Moving toward manufacturing non-oil goods for export could be a substitute for oil dependence, according to the MP. Under the present conditions the government “has little option but to revive the stagnant economy by supporting manufactures.”
Pumping money into SMEs “is the key to strengthening production and higher production by small businesses means more income for them and in turn higher tax revenues for the government,” he was quoted as saying by IRNA.
The legislator pointed to decades of the oil-dependent economy saying that the low prices of crude oil in the international market are indeed warning signs for the government. The $40 oil price projection in next year’s budget is not “feasible,” he said, and urged the government to find a substitute for the oil receipts. The present trends (relying largely on oil) simply “translate into deeper budget deficits and the near impossibility of completing development projects.”
Another solution to the problem of oil dependency would be to “upgrade and expand the petrochemical industry which generates added value.

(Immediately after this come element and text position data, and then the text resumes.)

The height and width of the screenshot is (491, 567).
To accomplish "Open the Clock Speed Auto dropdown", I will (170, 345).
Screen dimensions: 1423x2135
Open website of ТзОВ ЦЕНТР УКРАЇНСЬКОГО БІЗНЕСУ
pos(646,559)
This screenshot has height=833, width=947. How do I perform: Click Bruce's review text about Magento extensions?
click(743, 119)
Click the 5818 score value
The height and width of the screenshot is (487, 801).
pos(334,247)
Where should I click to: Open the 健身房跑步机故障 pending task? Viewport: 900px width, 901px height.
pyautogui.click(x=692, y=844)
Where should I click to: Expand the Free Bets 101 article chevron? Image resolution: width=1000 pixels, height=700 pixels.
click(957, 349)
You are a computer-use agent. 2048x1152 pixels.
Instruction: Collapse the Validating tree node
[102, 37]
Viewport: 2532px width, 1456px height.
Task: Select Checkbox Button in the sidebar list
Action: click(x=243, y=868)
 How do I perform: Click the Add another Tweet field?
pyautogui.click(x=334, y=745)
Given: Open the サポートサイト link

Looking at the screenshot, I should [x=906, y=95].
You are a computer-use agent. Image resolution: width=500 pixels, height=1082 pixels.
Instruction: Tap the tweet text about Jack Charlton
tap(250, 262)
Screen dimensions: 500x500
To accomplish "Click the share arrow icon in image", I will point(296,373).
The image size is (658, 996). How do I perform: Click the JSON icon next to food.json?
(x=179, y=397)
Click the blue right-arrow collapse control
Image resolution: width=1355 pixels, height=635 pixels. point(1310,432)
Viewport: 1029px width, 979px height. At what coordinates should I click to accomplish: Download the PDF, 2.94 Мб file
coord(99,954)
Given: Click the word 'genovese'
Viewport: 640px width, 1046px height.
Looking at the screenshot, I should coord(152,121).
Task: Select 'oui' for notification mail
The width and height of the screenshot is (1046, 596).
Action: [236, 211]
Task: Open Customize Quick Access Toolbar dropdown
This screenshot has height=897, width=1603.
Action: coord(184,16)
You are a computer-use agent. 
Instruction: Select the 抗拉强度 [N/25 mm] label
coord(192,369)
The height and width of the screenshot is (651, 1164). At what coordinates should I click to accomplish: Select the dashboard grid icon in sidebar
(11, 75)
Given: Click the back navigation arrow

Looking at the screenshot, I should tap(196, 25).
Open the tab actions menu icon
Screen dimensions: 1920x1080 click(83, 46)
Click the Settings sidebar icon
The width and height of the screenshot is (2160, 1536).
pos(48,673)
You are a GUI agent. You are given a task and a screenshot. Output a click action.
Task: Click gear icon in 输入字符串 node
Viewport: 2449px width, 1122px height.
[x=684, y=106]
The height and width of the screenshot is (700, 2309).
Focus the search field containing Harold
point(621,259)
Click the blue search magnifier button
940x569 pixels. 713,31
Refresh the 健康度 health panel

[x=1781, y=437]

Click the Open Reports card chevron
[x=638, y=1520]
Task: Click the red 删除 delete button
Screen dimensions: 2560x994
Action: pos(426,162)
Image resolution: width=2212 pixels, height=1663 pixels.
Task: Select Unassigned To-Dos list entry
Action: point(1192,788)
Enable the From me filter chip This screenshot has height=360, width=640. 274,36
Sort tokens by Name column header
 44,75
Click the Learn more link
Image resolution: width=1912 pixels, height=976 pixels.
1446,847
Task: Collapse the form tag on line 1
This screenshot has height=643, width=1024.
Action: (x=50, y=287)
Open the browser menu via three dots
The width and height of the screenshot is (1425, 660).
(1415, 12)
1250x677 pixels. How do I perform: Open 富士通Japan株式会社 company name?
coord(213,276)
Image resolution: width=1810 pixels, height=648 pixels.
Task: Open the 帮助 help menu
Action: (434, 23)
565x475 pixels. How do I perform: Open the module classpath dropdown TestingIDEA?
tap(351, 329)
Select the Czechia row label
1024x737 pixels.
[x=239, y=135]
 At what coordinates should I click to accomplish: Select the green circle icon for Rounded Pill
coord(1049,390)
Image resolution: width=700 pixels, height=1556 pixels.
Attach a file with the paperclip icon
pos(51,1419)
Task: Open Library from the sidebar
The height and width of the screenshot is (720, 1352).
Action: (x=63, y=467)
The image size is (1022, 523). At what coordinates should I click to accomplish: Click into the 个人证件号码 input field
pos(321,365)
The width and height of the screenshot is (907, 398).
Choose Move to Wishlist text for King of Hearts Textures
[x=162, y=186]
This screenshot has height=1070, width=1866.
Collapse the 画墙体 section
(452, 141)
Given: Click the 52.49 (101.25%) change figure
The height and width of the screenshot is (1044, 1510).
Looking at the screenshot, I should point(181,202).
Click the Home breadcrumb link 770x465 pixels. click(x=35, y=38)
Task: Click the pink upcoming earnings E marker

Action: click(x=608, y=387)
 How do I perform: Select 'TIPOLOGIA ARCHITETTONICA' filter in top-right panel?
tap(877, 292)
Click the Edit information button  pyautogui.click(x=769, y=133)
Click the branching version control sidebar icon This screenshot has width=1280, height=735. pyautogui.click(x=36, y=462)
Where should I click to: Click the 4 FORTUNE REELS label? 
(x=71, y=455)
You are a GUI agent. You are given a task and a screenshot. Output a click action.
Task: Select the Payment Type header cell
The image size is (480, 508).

It also helps us move away from selling crude oil which is cheaper than its processed derivatives,” the lawmaker added.
He pointed to plummeting oil prices in 2015 with the OPEC basket price hovering around $31.50 and warned that further decline in prices may well be ahead. “The price could go as low as $25 and at that point drilling for oil would be no longer feasible.”
The production cost of crude oil in Iran averages around $15 per barrel, and the breakeven cost for developing a new oil field is said to be $30 per barrel.